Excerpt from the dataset
──────

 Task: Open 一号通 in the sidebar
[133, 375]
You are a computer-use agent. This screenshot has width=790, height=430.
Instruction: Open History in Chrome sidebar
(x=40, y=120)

──────

▶ _Written problem_:
Find every line above that contains the word "Open" and copy each one. Matching is case-sensitive.

▶ _Answer for this exercise_:
 Task: Open 一号通 in the sidebar
Instruction: Open History in Chrome sidebar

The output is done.